Incluso, cuando media el terror como instrumento de violencia proscrito por el Derecho internacional humanitario – supe de ello durante mi ejercicio como juez, cuando la Corte Interamericana juzgaba al régimen de Alberto Fujimori por sus actos represores del movimiento terrorista Sendero Luminoso – es muy clara la enseñanza: Todo Estado tiene “el derecho y el deber de garantizar su propia seguridad y combatir el terrorismo. Sin embargo, no cabe admitir que, en nombre de la seguridad, aquel ejerza el poder sin límite alguno o que se valga de cualquier procedimiento para alcanzar sus objetivos, sin sujeción al derecho o a la moral”.
Pero, cabe preguntar ahora, ¿esto es así y puede sostenerse como premisa real en el marco de un ecosistema global que ha vuelto a los Estados piezas de utilería – incapaces de resolver por sí solos las amenazas y desafíos en curso – y que a la vez pulveriza los hilos culturales y éticos que sustentaran a nuestras sociedades durante la modernidad?
Algún autor ha referido que el horror del asesinato deliberado es catártico, pues si hay terror hay piedad en su acción concisa. Mas, en los casos de terrorismo se busca romper la confianza en las relaciones humanas, para que sus víctimas desplieguen furia y resentimiento colectivos, y con ello sumar adeptos a la práctica de este crimen agravado y negador de todo lo humano.

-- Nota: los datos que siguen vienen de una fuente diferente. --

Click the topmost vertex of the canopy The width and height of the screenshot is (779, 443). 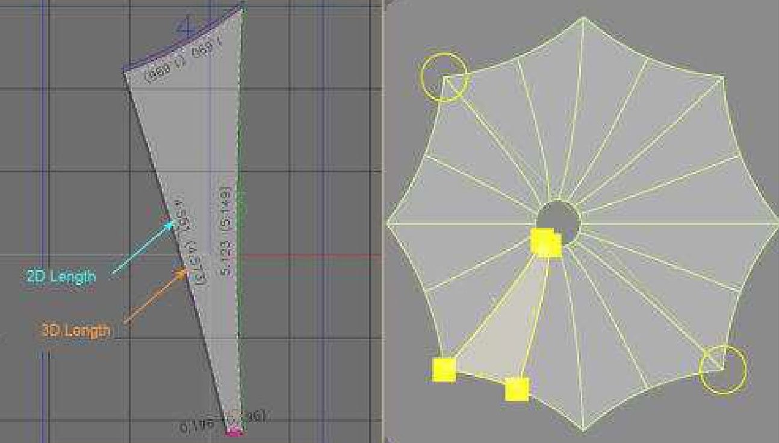582,17
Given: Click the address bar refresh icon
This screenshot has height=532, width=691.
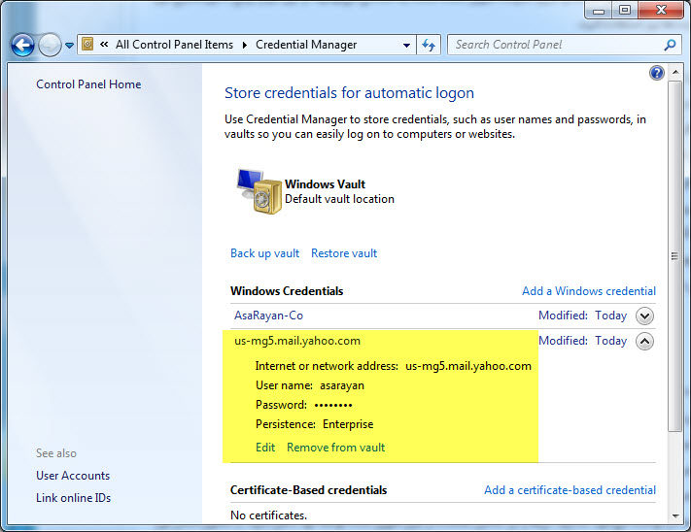Looking at the screenshot, I should 429,45.
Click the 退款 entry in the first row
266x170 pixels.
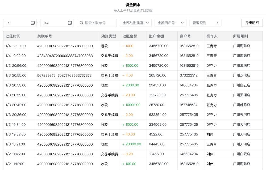point(104,46)
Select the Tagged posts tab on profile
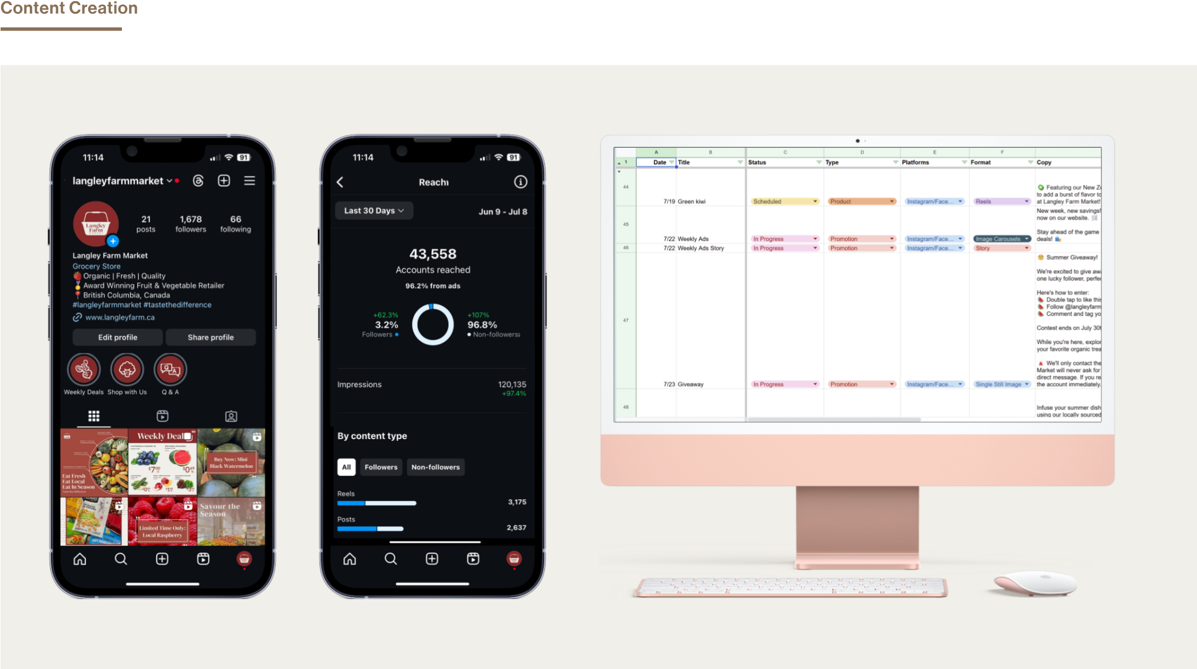Screen dimensions: 1197x669 [x=231, y=416]
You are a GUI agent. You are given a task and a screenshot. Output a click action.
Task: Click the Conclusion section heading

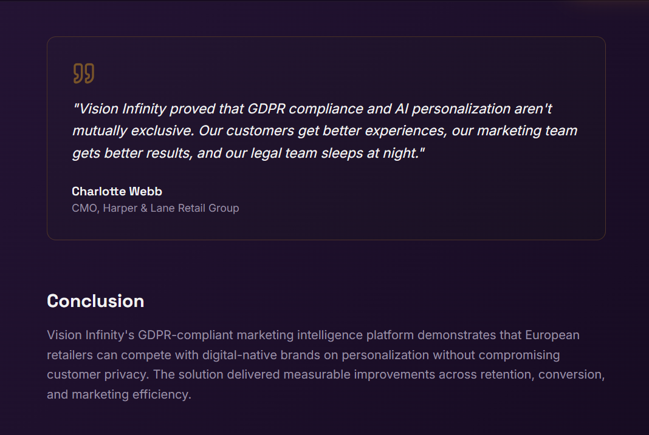pos(95,301)
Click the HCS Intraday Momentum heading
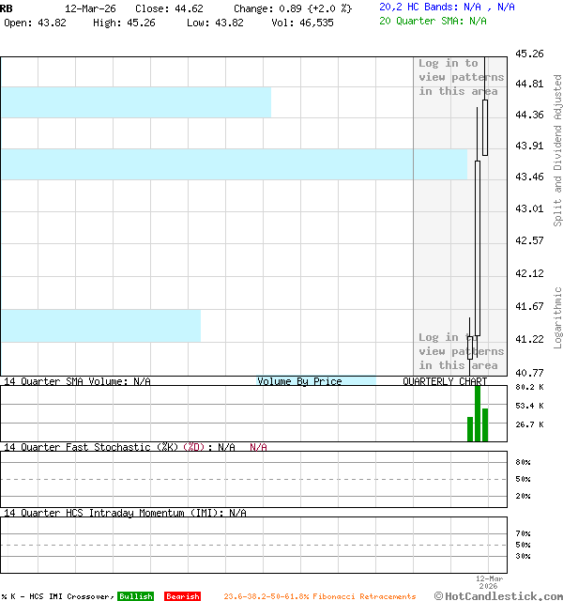Screen dimensions: 563x601 (x=124, y=513)
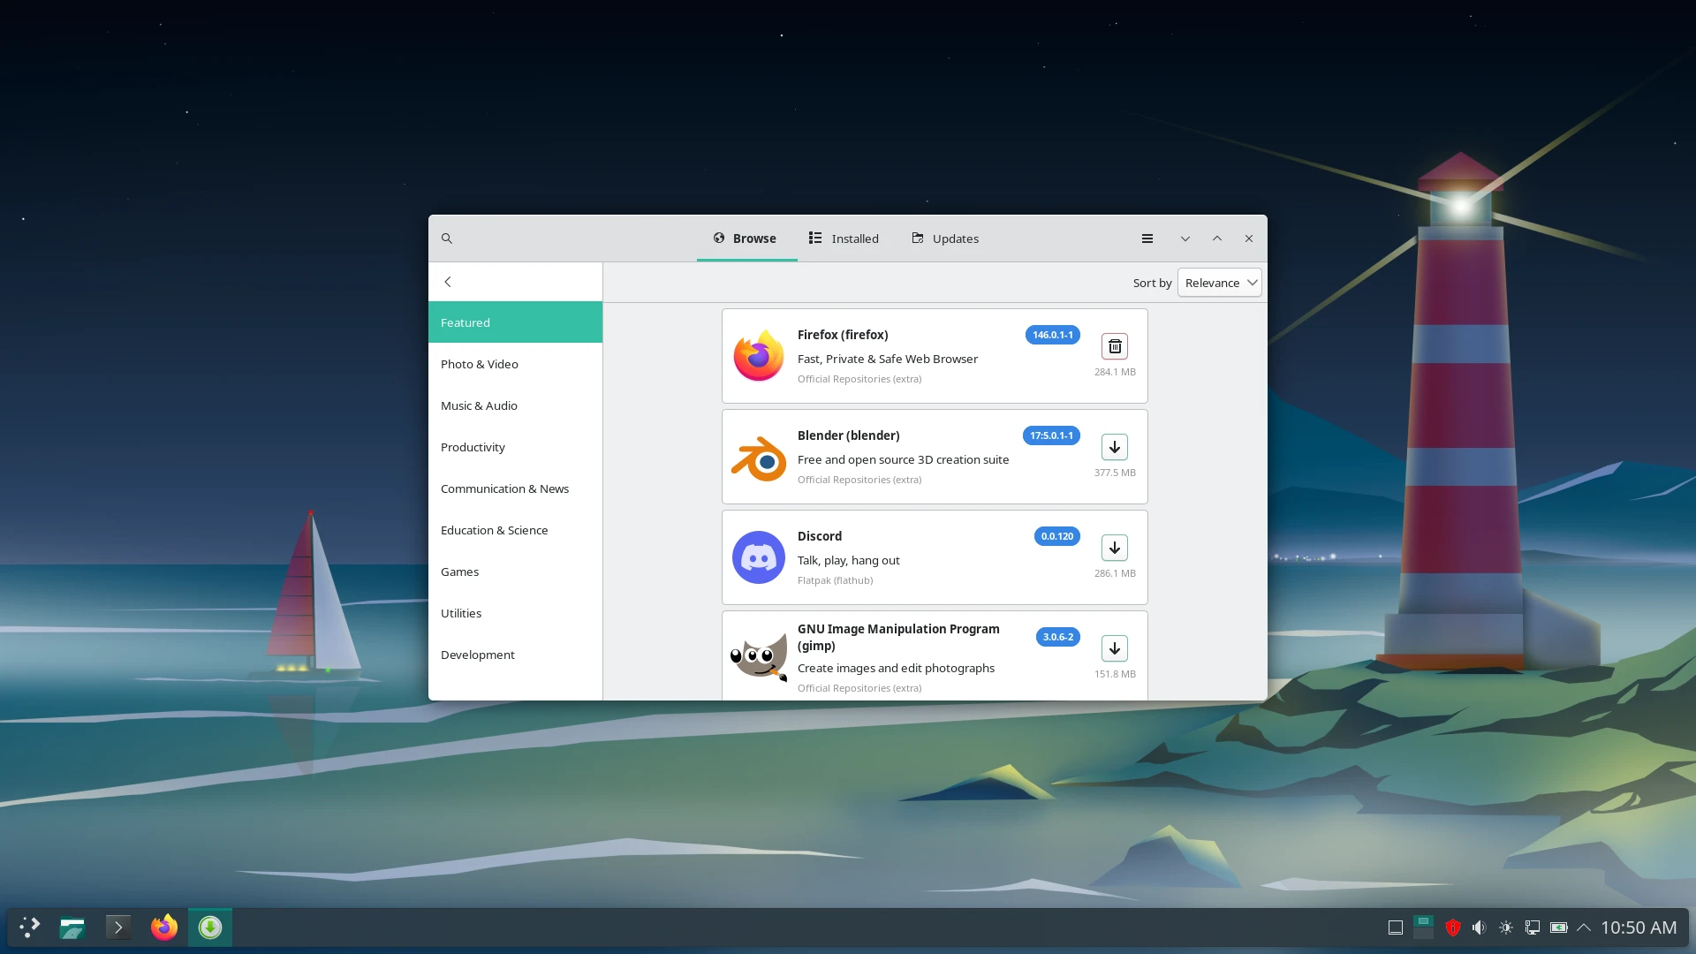Click the Blender app icon
Screen dimensions: 1696x954
point(759,457)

He aquí, entonces, el ángulo que permite captar cabalmente el sentido finalista del acto de Hamas, a saber, destruir la enseñanza que, tomada del patrimonio judeocristiano y grecolatino, se concreta tras la tragedia del Holocausto; esa que, paradójicamente, buscan negar los padres de la deconstrucción moral en el siglo XXI que corre, a saber, el valor intangible de la persona.
La cuestión es que las potencias mundiales garantes del orden jurídico mundial y los grupos terroristas se han olvidado del hombre, varón o mujer. Lo relativizan, lo ven como “producto” a discreción. Esto lo predican los rusos y los chinos en la hora previa a la guerra contra Ucrania. Arguyen que cada pueblo es libre de elegir entre libertad y dictadura. Entre ser o no ser.
En línea con tal predica, hija del cinismo posmoderno, quienes, hablando de libertad incluso para matar y para torturar a discreción – enterrando el valor de la ley y de la civilización – al verse interpelados o cuestionados o perseguidos, piden para sí y para los terroristas de Hamás que se resuciten las bondades de esos bienes que han despreciado sistemáticamente y vienen destruyendo desde 1989.
Hanna Arendt, que sí sabe de totalitarismos, tanto como el jurista italiano Piero Calamandrei – autor de «El régimen de la mentira» – de cara al fascismo, apunta algo que es descarnado diagnóstico de lo que hoy vivimos. Habla de la mentira política – Piero la acusa de doblez, de ilegalidad legalizada, de engaño legalmente organizado – como esa trampa epistémica que reduce la vida a manipulación y propaganda.
Anotemos, en fin, lo que es dato duro e incuestionable y vuelvo a la pregunta: ¿Pueden hacerse valer las normas del Derecho internacional cuando sus mismos garantes dentro de la ONU, Rusia y China, unidas a Irán con quien negocia USA, son partes de esas guerras y los actos de terror que presencia nuestra generación?